“There will be more pandemics, and there is a feeling among some scientists that [Covid-19] could just be a dress rehearsal for the real big pandemic. Many virologists, including me, have been predicting an influenza pandemic for many years.” – Professor Aliza le Roux, Assistant Dean of Natural and Agricultural Sciences and Associate Professor of Zoology and Entomology.
The last few years have been a never-ending cycle of large death tolls and life-changing uncertainty. Evolved virus variants fill our lives around every corner. Not to mention one of the most complex parts about living through a pandemic, all the unknowns. It feels like we can’t wrap our minds around one problem before another fills the news channels.
Just as we feel that there may be some return to “normal,” a new strain throws us back into turmoil. And there is no clear end to this pandemic insight. As of March 2022, China is still shutting down entire provinces and putting all its residents into forced home quarantines to contain new outbreaks.
So, where do pandemics originate? And are we willing to learn from this pandemic and change how we do things to prevent another Covid-19 like outbreak from happening again soon?
THE ORIGINS OF PANDEMICS
Around three-fourths of emerging infectious diseases in human populations are zoonoses. Zoonotic diseases leap to humans from other species. The more contact humans and domestic animals have with potentially infected wildlife, the greater the possibility of a new zoonotic virus emerging becomes. Hunters and slaughterhouse workers repeatedly come into close contact with tissue and fluids from animals likely to be sick or infected.
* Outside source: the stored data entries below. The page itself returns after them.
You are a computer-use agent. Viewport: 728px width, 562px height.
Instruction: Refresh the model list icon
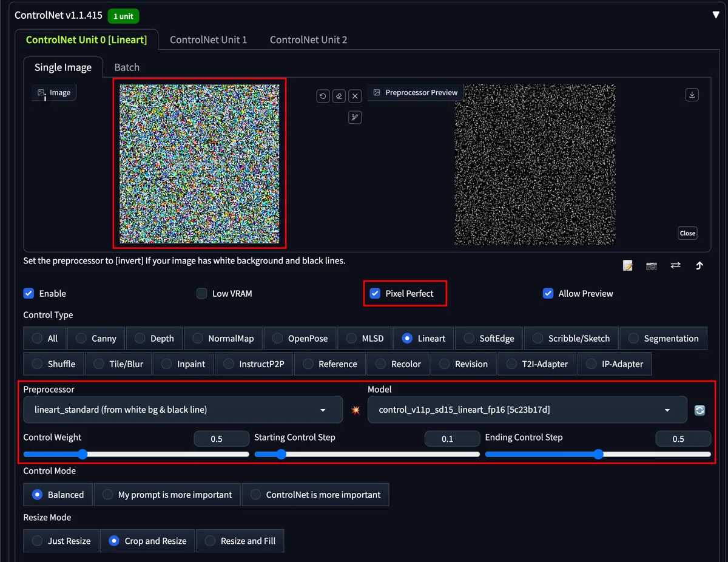(x=699, y=410)
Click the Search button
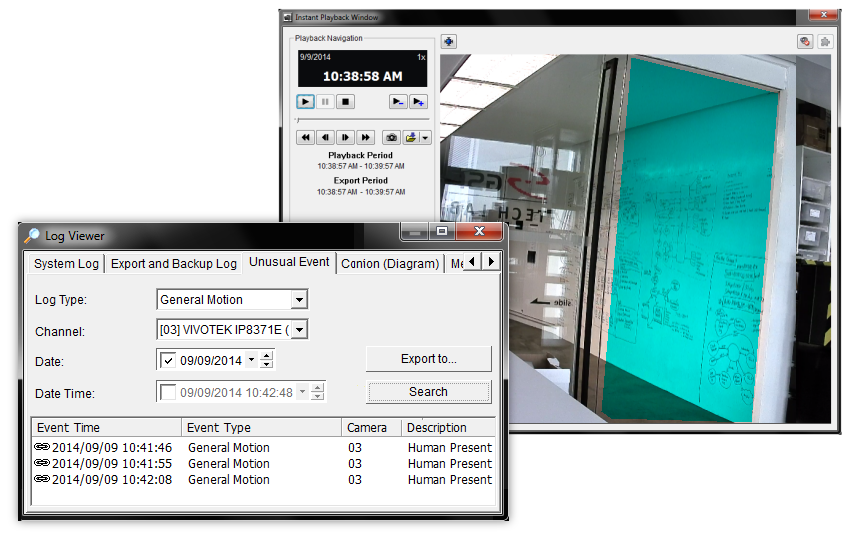The width and height of the screenshot is (850, 537). (428, 392)
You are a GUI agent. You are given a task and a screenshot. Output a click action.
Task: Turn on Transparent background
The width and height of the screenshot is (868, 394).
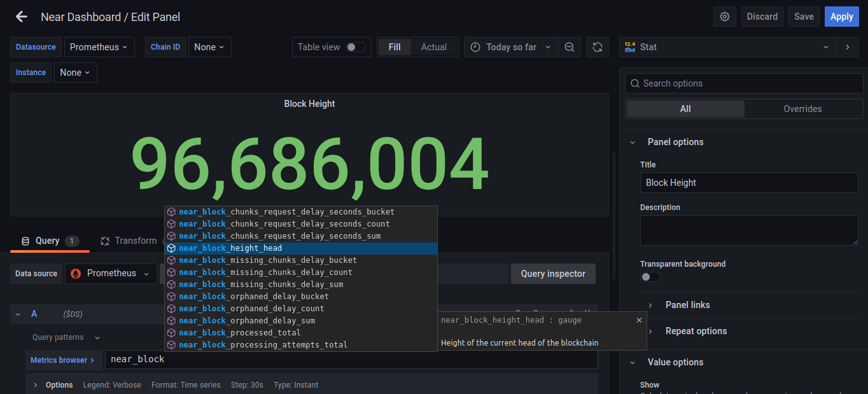[650, 277]
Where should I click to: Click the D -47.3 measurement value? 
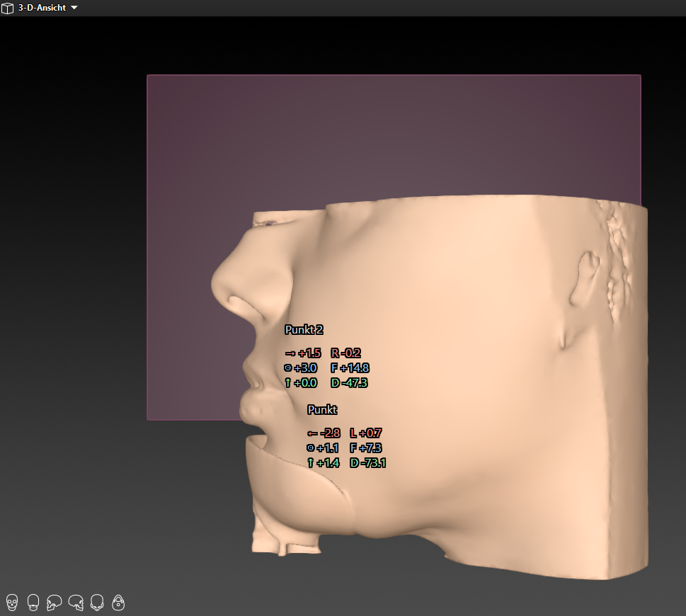coord(349,383)
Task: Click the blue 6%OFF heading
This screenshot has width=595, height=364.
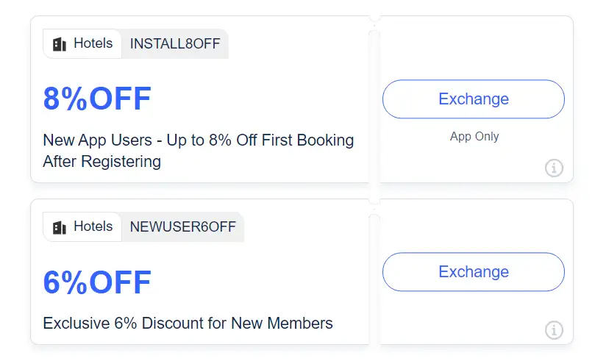Action: 97,282
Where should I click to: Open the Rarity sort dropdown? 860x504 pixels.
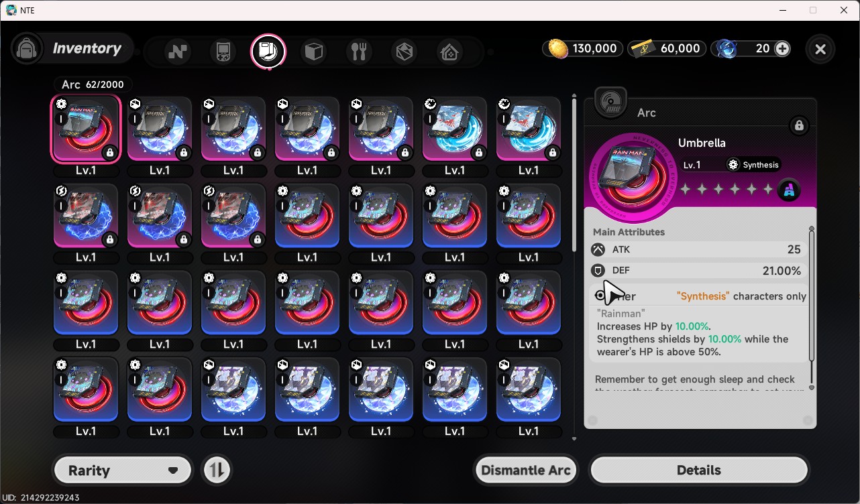[x=123, y=470]
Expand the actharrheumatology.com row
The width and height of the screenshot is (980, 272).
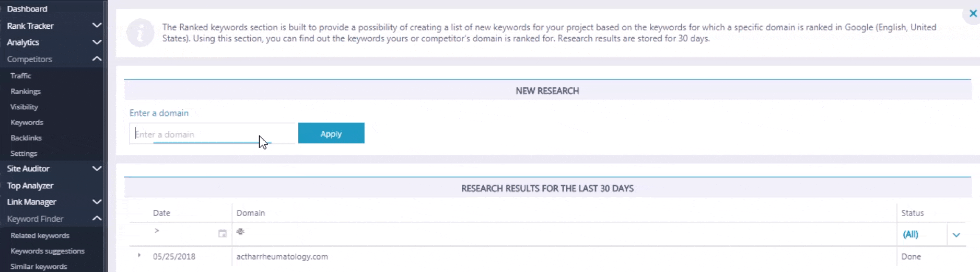pos(139,255)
“There are many other examples of serious human pandemics which was spread from animals to humans. Another good example is the Ebola virus, which has been traced to people eating bats in Africa. Yet another example is HIV, which is believed to have spread to a man as a result of the consumption of chimpanzee meat. The most serious has been the 1918 Spanish flu, which started off in pigs and spread to man. All of these have to do with the mistreatment of animals by man,” stated Professor Robert Bragg, a researcher in the UFS Department of Microbial, Biochemical, and Food Biotechnology
NEW EVIDENCE POINTS TO WUHAN MARKET
The Huanan Seafood Wholesale Market in Wuhan, China, has long been considered the most likely point of origin for the current Covid-19 pandemic. Two recent research studies offer strong evidence that the virus jumped from a caged wild animal to a human host.
Photographs taken in December 2019 show caged wild animals for sale in the market. Raccoon dogs were pictured in a cage sitting atop a chicken coop. A red fox was curled up alone in its cage. All were in or around stalls with traces of SARS-CoV-2, including carts, pens, and machines that processed animals after slaughter.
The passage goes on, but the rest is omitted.